Lastly, we assessed biochemical strain differences among PrPSc present in the same tissue across individuals to identify any differences among animals. We observed no differences in conformational stability among any of the obex or lymph node samples across individuals. These data suggest that while there are some indications of conformational differences among strains between tissues, there do not appear to be any significant conformational differences between PrPSc in tissues across individuals. When we compared PrPSc glycoform ratios from the same tissue type across individual deer, we observed limited differences in glycoform ratio in the lymph node samples (Figure 5 and Table 2).

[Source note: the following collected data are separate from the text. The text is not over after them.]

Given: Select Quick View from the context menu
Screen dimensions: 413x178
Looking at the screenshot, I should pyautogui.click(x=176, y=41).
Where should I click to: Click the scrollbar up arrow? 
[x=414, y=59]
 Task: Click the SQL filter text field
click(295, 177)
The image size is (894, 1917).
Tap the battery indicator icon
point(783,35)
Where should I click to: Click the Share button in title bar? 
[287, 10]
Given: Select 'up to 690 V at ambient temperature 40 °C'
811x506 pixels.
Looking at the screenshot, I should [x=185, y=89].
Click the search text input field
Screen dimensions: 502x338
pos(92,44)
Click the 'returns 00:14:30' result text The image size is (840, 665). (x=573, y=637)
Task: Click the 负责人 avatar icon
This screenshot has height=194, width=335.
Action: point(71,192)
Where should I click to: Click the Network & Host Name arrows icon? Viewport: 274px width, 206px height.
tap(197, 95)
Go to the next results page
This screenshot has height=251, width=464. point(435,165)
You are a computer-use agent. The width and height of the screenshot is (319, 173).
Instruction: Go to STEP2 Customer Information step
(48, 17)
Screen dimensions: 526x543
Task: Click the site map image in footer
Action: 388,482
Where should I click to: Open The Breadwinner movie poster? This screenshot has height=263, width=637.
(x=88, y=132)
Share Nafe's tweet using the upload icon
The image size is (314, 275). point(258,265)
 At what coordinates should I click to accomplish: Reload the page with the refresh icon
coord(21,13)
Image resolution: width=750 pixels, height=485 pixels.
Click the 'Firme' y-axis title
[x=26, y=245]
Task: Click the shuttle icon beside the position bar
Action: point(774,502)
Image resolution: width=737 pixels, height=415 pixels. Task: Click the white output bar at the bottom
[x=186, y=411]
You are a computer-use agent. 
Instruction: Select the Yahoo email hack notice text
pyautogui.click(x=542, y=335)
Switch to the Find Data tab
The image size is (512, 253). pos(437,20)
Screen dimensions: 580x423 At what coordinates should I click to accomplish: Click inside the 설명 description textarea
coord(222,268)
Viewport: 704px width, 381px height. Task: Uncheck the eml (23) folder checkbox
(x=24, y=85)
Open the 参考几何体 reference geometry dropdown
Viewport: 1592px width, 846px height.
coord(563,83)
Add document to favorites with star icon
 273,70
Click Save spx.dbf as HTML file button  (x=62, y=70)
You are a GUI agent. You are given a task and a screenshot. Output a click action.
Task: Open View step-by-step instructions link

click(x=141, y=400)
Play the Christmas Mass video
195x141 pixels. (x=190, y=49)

All significant differences occurred between sample 07416 and 10074 or 07399. Surprisingly, though, we observed many differences in obex PrPSc glycoform ratios among individual deer (figure 5 and Table 3).
Based on our hypothesis of greater strain diversity of lymphogenic prions, we propose a model in which diverse prion strains present in the lymphoid organs may traffic to the brain, where different PrPC glycoforms present in different neuroanatomical regions select specific cerPrPSc isoforms and propagate specific of prion strains in those regions (Figure 6). This relatively more homogeneous group of prions produces predominant neurogenic prion strains that may be quite distinct among individual deer, like we observed in this study. The more variability that we see in lymph node prions may be due to a larger and more diverse population of prion strains in this extraneural site. We previously identified Complement proteins CD21/35 and Factor H as high affinity prion receptors in extraneural sites (73–75). Since the CNS express neither CD21/35 nor Factor H, but express far more PrPC than the lymphoid system, PrPC likely acts as the dominant prion receptor in the CNS and selects a more restricted set of prions, perhaps influenced by PrPC glycosylation. Increased numbers and diversity of prion receptors outside the CNS may result in increased diversity of prion strains in extraneural tissues, as our biochemical data presented here indicates. Extraneural prions have been shown to have a wider species tropism that CNS prions(76). We propose that the increased prion diversity we measured biochemically in this work potentially increases their zoonotic potential as well.
Taken together, the data presented here provide strong evidence for biochemical strain differences between obex and lymph node derived prions in these cervids. Mouse bioassays are underway to see if these biochemical differences translate to biological differences and greater species tropism with zoonotic potential. If so, these results suggest that research should focus on extraneural prions and prion strains as they differ from neurogenic prions, are more likely to be shed into the environment and expose other cervids and humans to prions with greater zoonotic potential. This proposed increased zoonotic potential of lymphogenic prions also has implications for best practices and policies regarding what tissues hunters and producers provide to agencies, and what diagnostic tests those agencies perform on those tissues to assess not just prion positivity, but also strain properties that may indicate zoonotic potential.